The issue is that, when first observed, names of technical indicators sound distastefully complicated, for instance, RSI, MACD, or Stochastic. Nonetheless, it is recommended that you don’t at any point judge a book by its cover. We will assist you by providing a simple and fair explanation for the technical indicator that us the most popular. We are convinced that at the end of it you will have good understanding of how to use them. The question now is – Are you interested? If yes – Let’s begin!
The best forex trading indicator for Forex traders
Depending on their respective purpose, technical indicators are divided into different groups. For the act that the purposes of the indicators are not in any way alike, a trader needs a combination of different indicators to open a trade. The article will educate you on some of the most popular technical indicators.
Moving Average – an indicator useful when identifying the trend
Moving Average (MA) is a trend indicator. It assists in following and identifying the trend.
Technical principle: MA displays an average value of a price over a given time period.
In simple terms: Moving Average goes along with the price. This line assists when you want to smooth the price volatility and purge unwanted price “noise” so that you can place more focus on the key trend and not on the modifications. It is important that you understand that this indicator does not forecast the future price, but however it outlines the market current direction.

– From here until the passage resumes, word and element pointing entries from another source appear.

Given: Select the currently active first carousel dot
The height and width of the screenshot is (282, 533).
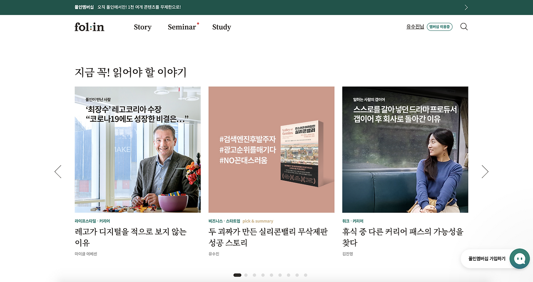Looking at the screenshot, I should point(237,275).
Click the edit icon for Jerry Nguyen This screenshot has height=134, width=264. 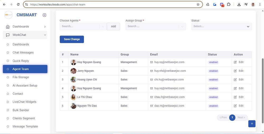(235, 71)
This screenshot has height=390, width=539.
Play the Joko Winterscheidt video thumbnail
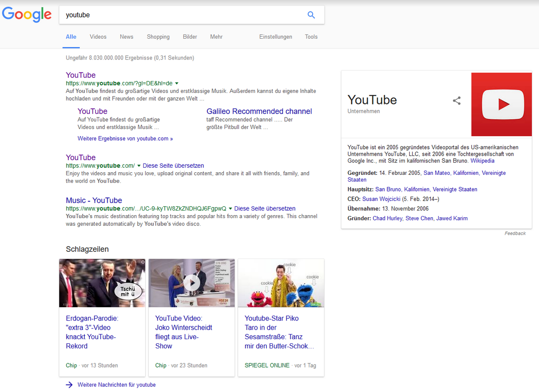click(192, 283)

Advantages of Moving Average:
- Identification of a trend direction;
- Displays the resistance levels and potential support;
- Locates trend reversal
Disadvantages of Moving Average:
- trails behind the current price (it will change sluggishly than the price chart as the indicator is established on the previous prices).
It is important you are aware of the fact that there are four types of Moving Averages – Smoothed, linear weighted, exponential and simple. The difference between all four types is technical (the amount of weight assigned to the most recent data). It is highly recommended that you make use of a simple Moving Average just as the majority of traders make use of this line.
How to interpret
In summary, you will observe that when a trend is bullish, the price of the currency pair is somewhat above the bearish and MA – when the price falls below. It is important that you pay close attention to how Moving averages with different phases behave with respect to each other.

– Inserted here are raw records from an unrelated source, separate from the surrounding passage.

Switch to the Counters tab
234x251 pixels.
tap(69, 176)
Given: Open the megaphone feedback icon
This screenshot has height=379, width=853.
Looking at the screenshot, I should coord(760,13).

When a shorter term Moving average (e.g. 50-period) rises above the longer term Moving average (e.g. 100-period), an upward bias is confirmed. And vice versa, when a shorter term Moving Average falls below the longer term Moving Average, a downward bias is confirmed.
What Moving Average does is that it indicates when to make a purchase or when to sell a currency pair (sell in a downtrend, buy in an uptrend). Moving Average will not tell the level to open your trade (that’s when other indicators are needed).